Output volumes stabilised in the three months to July, having fallen steadily since the February survey, and are expected to grow next quarter, according to the Confederation of British Industry’s (CBI) quarterly Industrial Trends Survey for July.
Growth in domestic selling prices slowed for a fifth consecutive quarter in the three months to July, but growth in unit costs picked up, implying pressure on manufacturers’ margins. Investment intentions generally weakened, with rising shares of firms citing concerns about the availability of internal finance and the cost of finance—excluding the pandemic, the share of manufacturers citing the cost of finance as a barrier to investment rose to its highest since 1991.
The survey, based on the responses of 239 manufacturing firms, also found that output volumes were flat in the quarter to July, ending five consecutive rolling quarters of decline—balance of 3 per cent, from -6 per cent in the three months to June. Firms expect output to expand over the next three months at 9 per cent.
Total new orders fell in the quarter to July—balance of -6 per cent, from -3 per cent in April, but new orders are expected to be unchanged over the next three months.
Growth in average costs per unit of output accelerated in the quarter to July, having slowed over the four previous quarters—balance of 57 per cent, from 50 per cent.
Growth in domestic selling prices eased significantly in the quarter to July—balance of 18 per cent, from 32 per cent. Both 18 per cent domestic and 21 per cent export price growth is expected to remain elevated over the next three months.
Orders or sales were the most commonly cited factor likely to limit output in the next three months at 58 per cent, from 57 per cent in April. Nonetheless, this remains below the long run average of 64 per cent.
The share of firms citing a shortage of skilled labour as a constraint on output over the next three months eased for the third consecutive quarter at 29 per cent from 31 per cent in April and a recent peak of 49 per cent in October 2022, but remained well above the long run average at 16 per cent.
The share of firms citing materials/components availability as a constraint fell to its lowest since October 2020 at 31 per cent, from 37 per cent in April and a recent peak of 71 per cent in July 2022.
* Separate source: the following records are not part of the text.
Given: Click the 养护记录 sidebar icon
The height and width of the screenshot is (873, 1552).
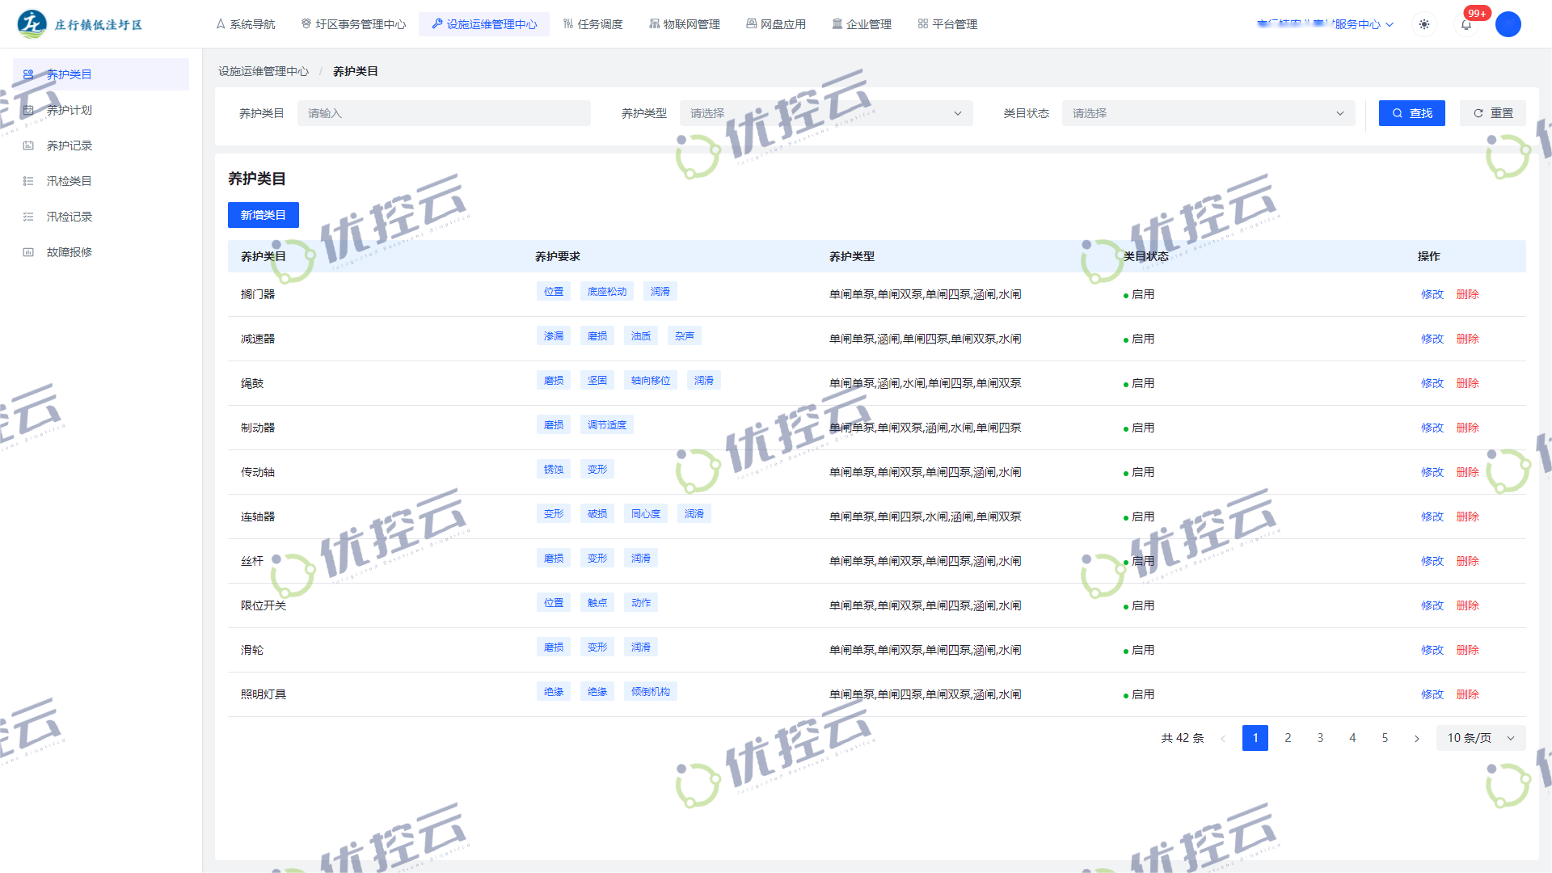Looking at the screenshot, I should (x=28, y=146).
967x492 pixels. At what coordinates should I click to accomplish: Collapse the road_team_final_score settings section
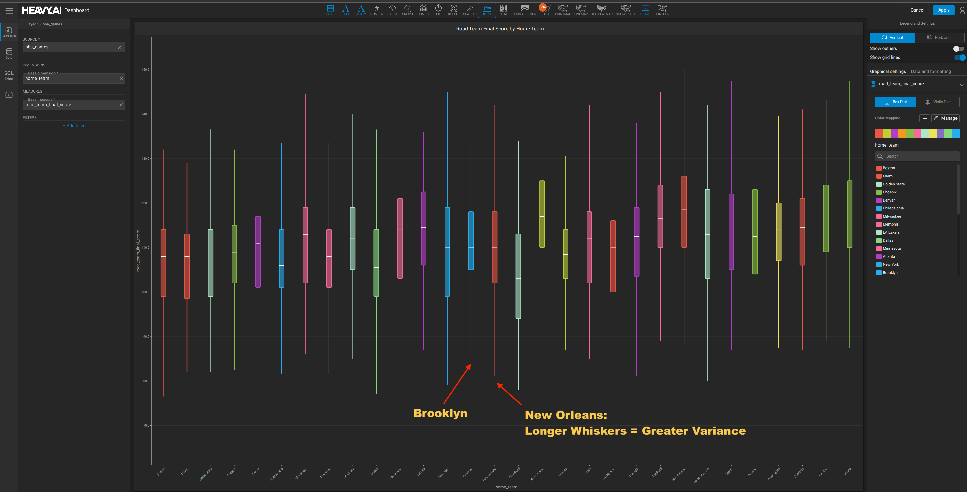tap(962, 84)
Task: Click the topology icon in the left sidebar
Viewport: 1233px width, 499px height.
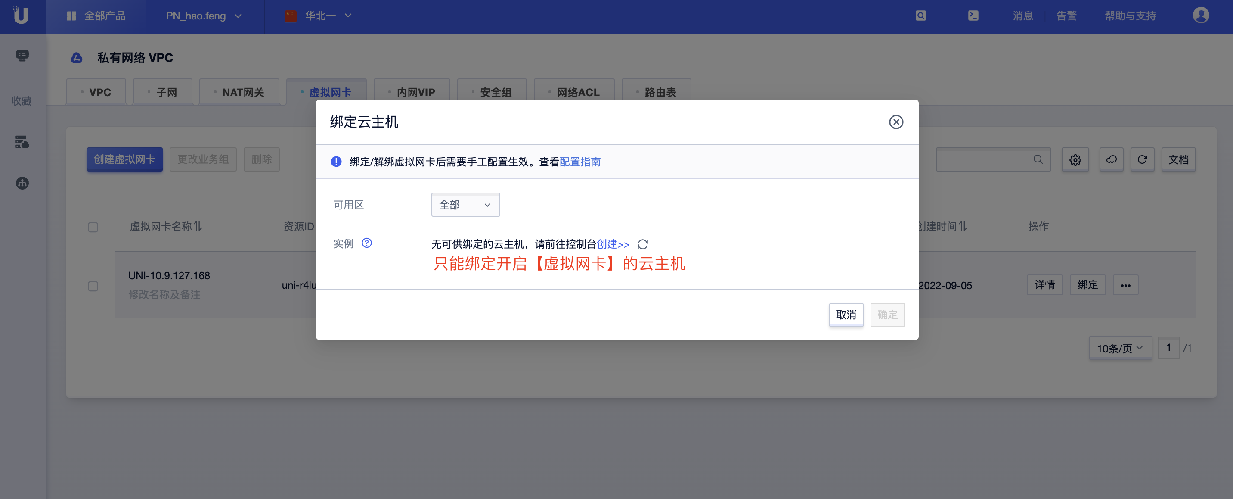Action: pos(22,183)
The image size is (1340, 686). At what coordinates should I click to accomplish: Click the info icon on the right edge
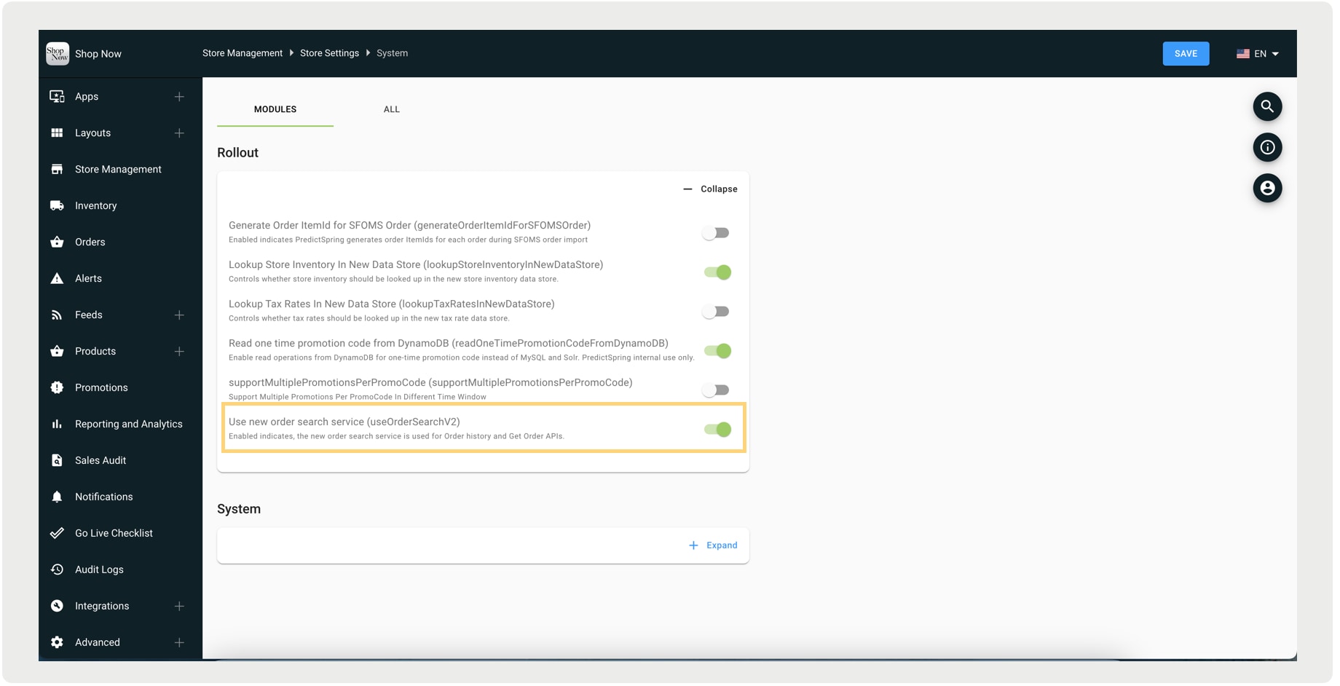pos(1267,147)
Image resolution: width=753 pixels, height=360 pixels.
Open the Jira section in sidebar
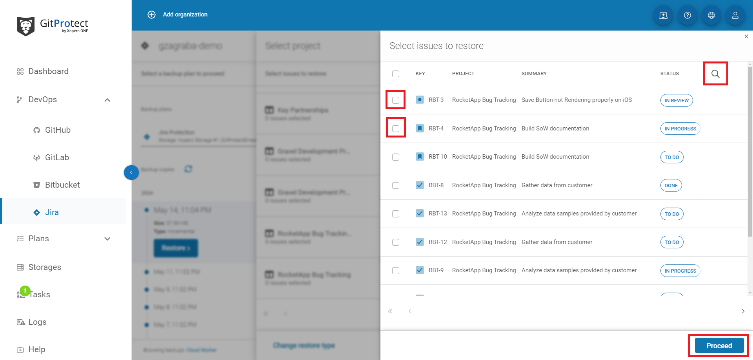coord(52,212)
Investment intentions for the year ahead generally weakened. Manufacturers expect to raise investment in training and retraining, though at a slower pace, balance of 5 per cent, from 15 per cent.
The main constraint on investment was uncertainty about demand, cited by 40 per cent of manufacturers, followed by inadequate net returns at 35 per cent. However, the shares of firms citing the availability of internal finance at 24 per cent and the cost of finance at 15 per cent both rose to the highest since the three months to July 2020.
Stocks of raw materials, balance of 18 per cent, from 7 per cent and work in progress at 6 per cent, from 2 per cent rose in the quarter to July, while stocks of finished goods at -1 per cent, from 5 per cent were broadly stable. Manufacturers expect stocks of raw materials at 8 per cent, work in progress at 12 per cent, and of finished goods at 5 per cent to rise in the next three months.
Numbers employed rose slightly in the three months to July at 4 per cent, from 2 per cent. Firms expect a strong rise in headcount in the next three months at 16 per cent.
“While there are reasons for optimism among manufacturers this quarter, the overall picture is still subdued. Output has stopped falling, supply chains continue to recover, and concerns over labour shortages have eased a little. But cost pressures remain acute and there are worrying signs that a squeeze on margins and higher finance costs are now hitting investment plans,” said Ben Jones, CBI lead economist.